Kegiatan organisasi ini telah berkembang secara eksponensial sejak tanggal 7 Oktober, dan selain program Shabbaton, kini terdapat 14.000 mitra belajar yang tergabung dalam pasangan, yang dikenal dalam bahasa Ibrani sebagai hevrutas, antara warga Israel sekuler dan haredi. Kelompok ini juga menjalankan program pembelajaran di akademi pra-militer.
“Orang-orang bertanya apa artinya menjadi orang Yahudi. Mereka sekarang mengerti bahwa tidak peduli apa latar belakang Anda; Sinwar dan Nasrallah tidak membeda-bedakan kita,” katanya, mengacu pada pemimpin Hamas di Gaza. “Mereka membenci kami karena kami orang Yahudi.”
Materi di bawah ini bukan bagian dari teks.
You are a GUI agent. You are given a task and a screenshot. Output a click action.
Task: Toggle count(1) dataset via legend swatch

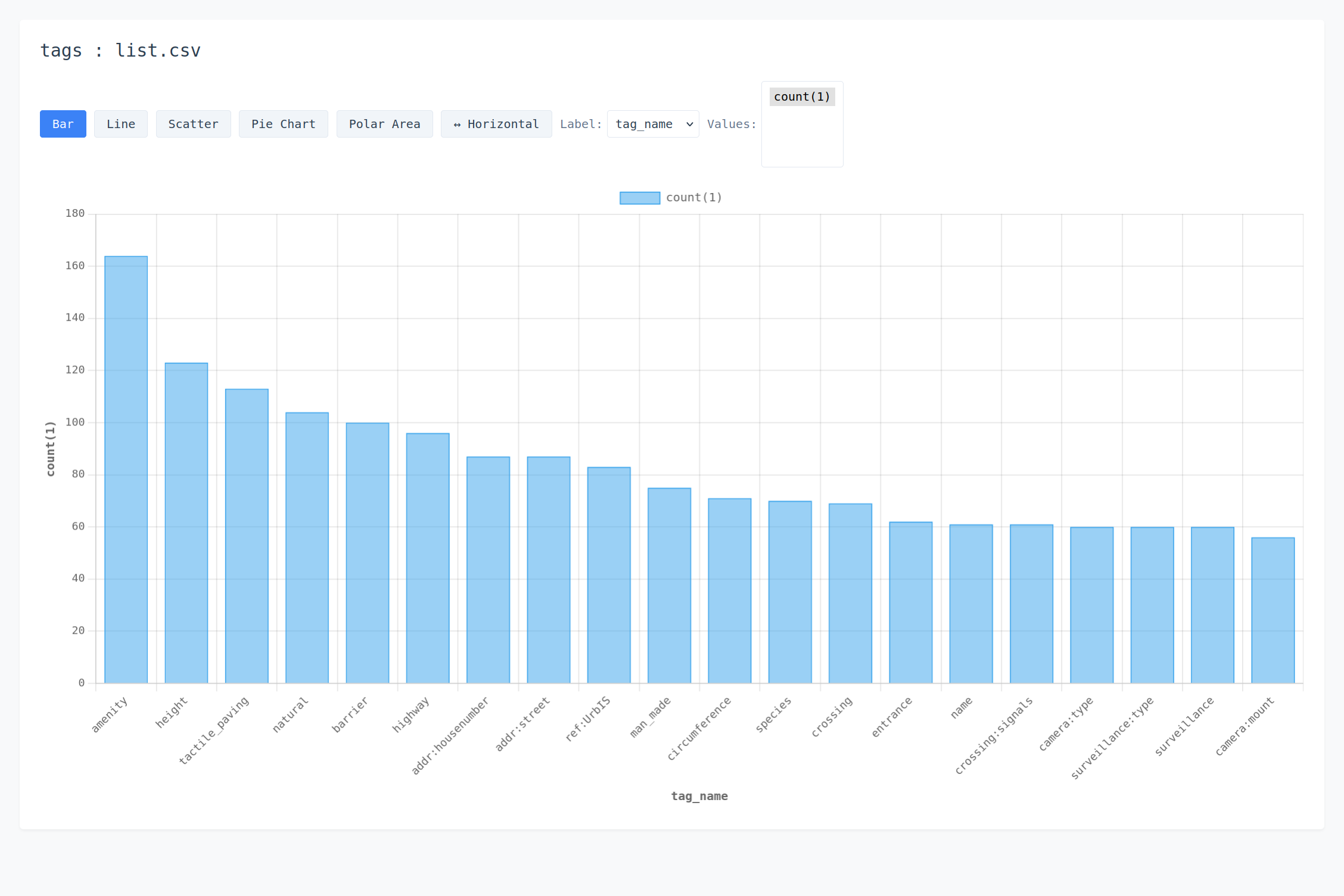pos(640,198)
Bagi Meirav Berger, pembunuhan Nasrallah merangkum esensi pengalaman Sabatnya.
“Dia sudah mati. Bisa dibilang itu keseluruhan Sabat,” katanya. “Siapa yang mengira kami bisa mengaturnya? Itu adalah Tuhan yang mengungkapkan dirinya sendiri. Kini, dia akan semakin menampakkan dirinya. Dari sini, satu-satunya jalan adalah naik.”